■ Task to carry out:
Please give again every entry exactly as it appears, setting aside the pictures.
★ ★ ★
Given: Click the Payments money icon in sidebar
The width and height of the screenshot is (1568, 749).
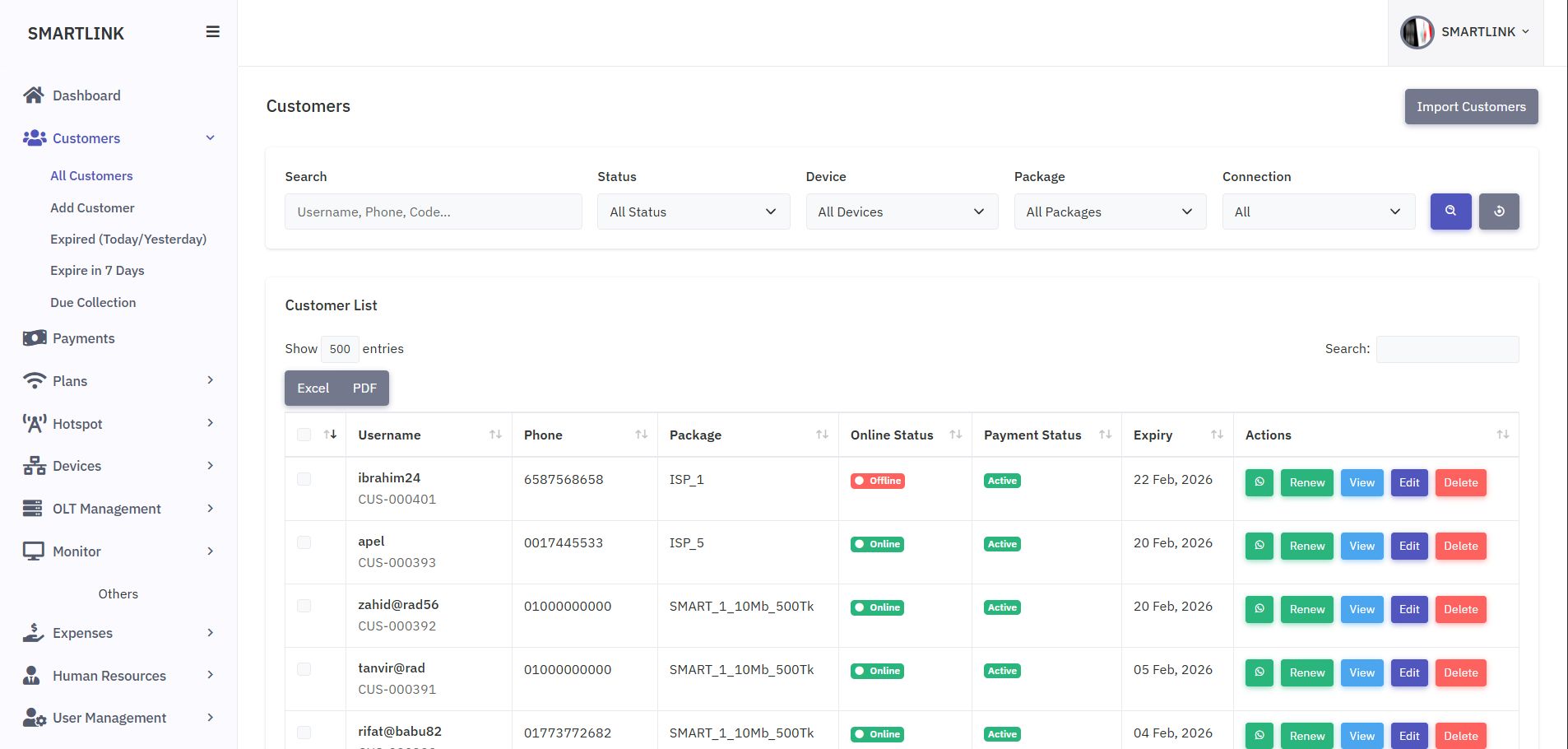Looking at the screenshot, I should pos(34,338).
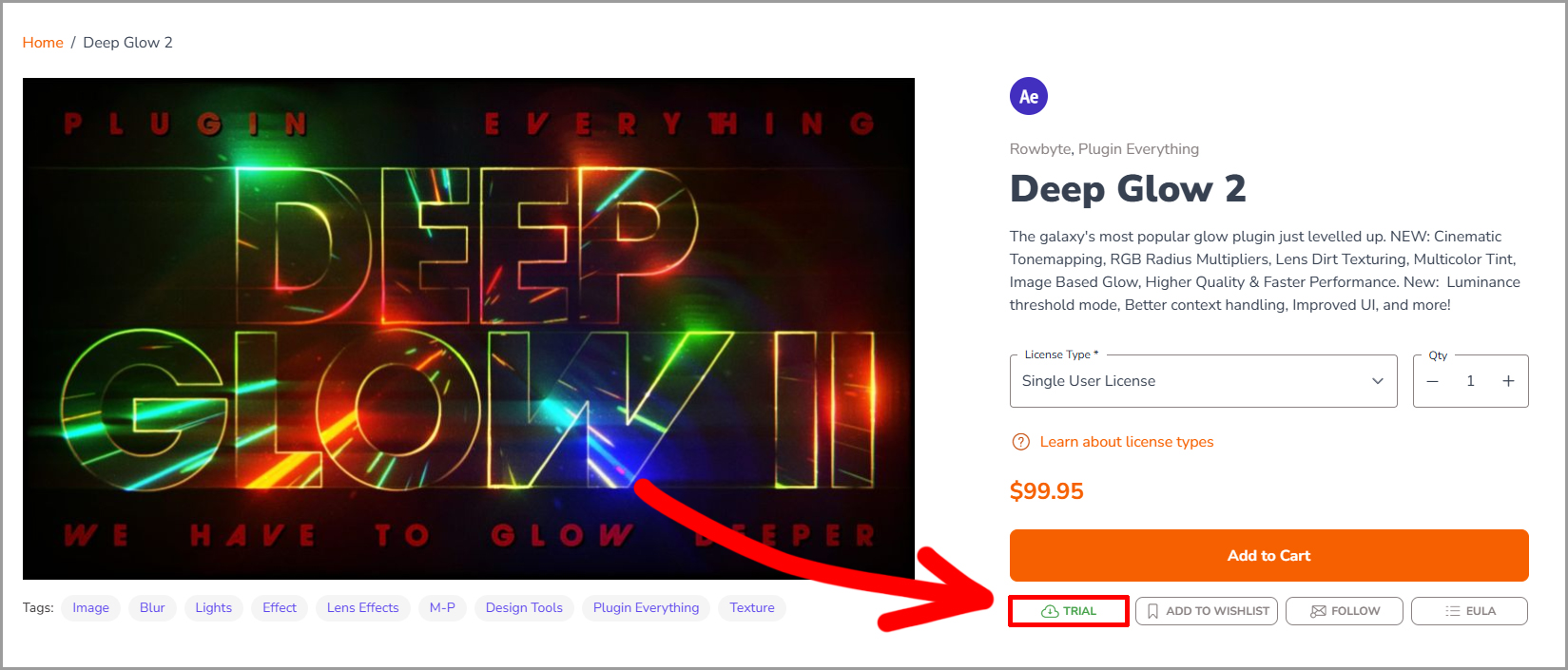Select the Plugin Everything tag
The width and height of the screenshot is (1568, 670).
pos(646,608)
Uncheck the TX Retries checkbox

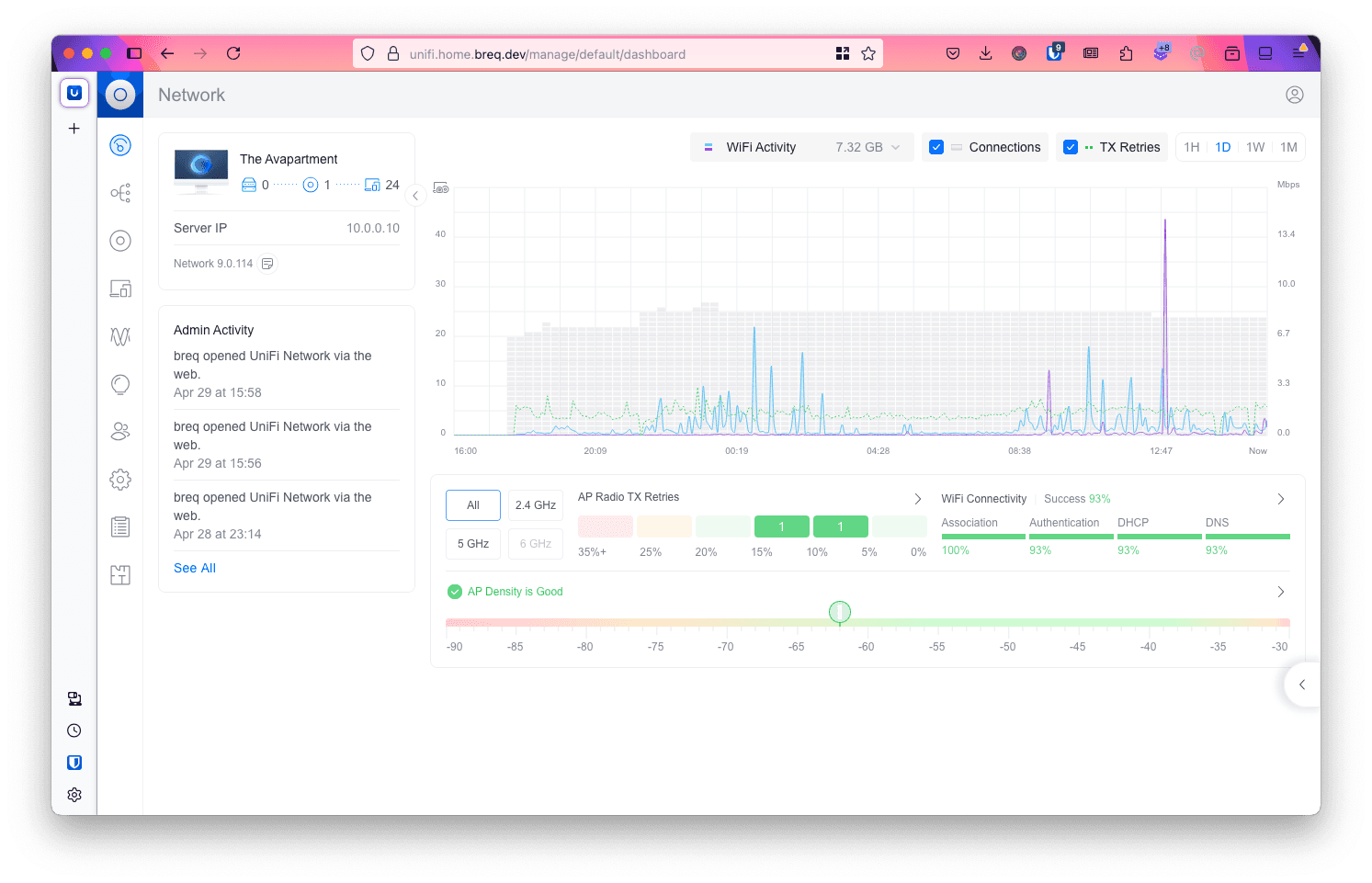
★ ★ ★
■ Exercise answer:
Given: Click the Payments money icon in sidebar
The width and height of the screenshot is (1568, 749).
Looking at the screenshot, I should pos(34,338).
Select the Plugin Everything tag
The width and height of the screenshot is (1568, 670).
pos(646,608)
Uncheck the TX Retries checkbox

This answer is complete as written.